Fr. Ron was an ideal mentor for a permanent deacon. Ron was a ”late” vocation having gone to the seminary after retiring from a career in banking. We had a lot in common. He also lived in a world of work pressure, downsizings and office politics. In fact, he became my mentor after one of my first confessions with him. At that time, I was having concerns about how a permanent deacon could be “a witness in the workplace” for our faith. These days most offices are not conducive to Catholic religious vocations. Not only is our faith “out of bounds” for many conversations but as a manager, I have to play a role where I cannot “wear my stole.” My workplace can be a competitive R&D environment. I often reflect that my response to workplace issues has not always been “my peace be with you.” At times this notion was a struggle for me in formation.
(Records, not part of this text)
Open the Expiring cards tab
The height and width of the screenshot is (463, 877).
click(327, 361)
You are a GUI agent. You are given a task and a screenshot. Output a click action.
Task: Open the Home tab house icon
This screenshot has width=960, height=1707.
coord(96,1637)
Bringing this to reconciliation, I discussed these feelings with a priest that at the time I liked, but didn’t know that well. After talking about my dilemma to him he said to me, “Greg, I’ve had to say Mass in front of people that I fired.” He got it. This was a priest I could relate to. From that day on, I always saw Fr. Ron as my mentor. We discussed many issues in formation. When I was newly ordained, I always sent my homilies to him before preaching. He would tell me quite directly if he thought I nailed it or, if he thought I was going in a wrong direction. We had the most fun with the latter. I very seldom changed my homily based on his comments but, he always made me think about what I was saying and this alone would alter my presentation. He made me a better homilist. Father Ron and Deacon Peter both passed away while being clerics I bounced homily ideas off of. I’ve stopped sending them out to people I like!
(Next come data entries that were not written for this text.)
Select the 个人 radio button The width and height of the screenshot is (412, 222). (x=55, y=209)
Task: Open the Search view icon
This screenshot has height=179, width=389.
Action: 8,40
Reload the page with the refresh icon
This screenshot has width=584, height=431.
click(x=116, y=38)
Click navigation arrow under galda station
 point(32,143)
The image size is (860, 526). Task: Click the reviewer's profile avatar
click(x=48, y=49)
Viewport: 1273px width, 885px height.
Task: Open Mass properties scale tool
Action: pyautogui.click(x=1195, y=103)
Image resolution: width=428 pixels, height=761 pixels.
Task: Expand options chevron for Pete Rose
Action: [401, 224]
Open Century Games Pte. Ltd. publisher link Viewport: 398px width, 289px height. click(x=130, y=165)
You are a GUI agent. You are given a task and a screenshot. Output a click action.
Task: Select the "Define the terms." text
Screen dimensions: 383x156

Fr. Ron had a love for biblical archaeology and he once used me, as a scientist, to review one of his talks on the subject. Maybe because of all those homily comments he gave me, I shredded it. It was a good presentation but lacked depth and I told him so. Our next lunch I was a little nervous thinking I was in for a little storming attitude from my favorite priest but, he was jovial. He loved the fact that I respected him enough to seriously review his presentation. As an investment banker, Fr. Ron also loved to grill me on the happenings in the pharmaceutical industry. We talked stocks and industry trends. He knew as much about the investment strategies of my company than I did; though we were always careful to keep our talks general.
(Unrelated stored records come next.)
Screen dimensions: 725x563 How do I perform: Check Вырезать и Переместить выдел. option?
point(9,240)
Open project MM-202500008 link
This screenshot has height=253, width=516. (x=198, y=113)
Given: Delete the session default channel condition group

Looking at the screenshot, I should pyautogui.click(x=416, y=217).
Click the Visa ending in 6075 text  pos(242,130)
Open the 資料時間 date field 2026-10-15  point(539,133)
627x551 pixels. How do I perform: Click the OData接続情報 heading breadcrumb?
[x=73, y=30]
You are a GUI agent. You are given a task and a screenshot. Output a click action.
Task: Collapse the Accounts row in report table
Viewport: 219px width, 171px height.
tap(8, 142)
With the death of my parents, I had many bioethical questions that were not addressed in deacon formation. Struggling at one point, I went to him and he settled me down with a conversation on Catholic conscience and free will. He was later a reference for me when I decided that I wanted to do graduate studies in Catholic bioethics. I think he saw in me a kindred soul and someone who believed in lifelong learning. Contrary to my wife’s opinion, my intent was not lifelong learning as much as having tools for ministry in bioethics situations. I think he was happiest knowing we were going to have plenty of new material to argue over. I have to admit, after each paper I turned in, that I was more interested in his comments than my instructors.

Having a mentor meant I was comfortable getting advice from him in many aspects of my diaconate ministry. I could have frank discussions with him over issues I was dealing with and making sure I was ministering consistently with our Catholic faith. Ron would default to a pastoral approach, like Pope Francis, much more quickly than I did. For this, he again made me a better deacon. I didn’t need to mimic his approach; I needed to confirm that I was staying in bounds on the playing field.

Fr. Ron was a priest who had an appreciation for the permanent diaconate. He had an appreciation that the men in this ministry wore life’s battle scars in a unique way in clerical attire. With him, there was no clerical hierarchy, only brothers in Christ. I loved him for that. One of my saddest recollections is that I never had the opportunity to serve at a Mass with him presiding and me as the deacon. I guess in the end I didn’t need to. Our ministries were bigger than that.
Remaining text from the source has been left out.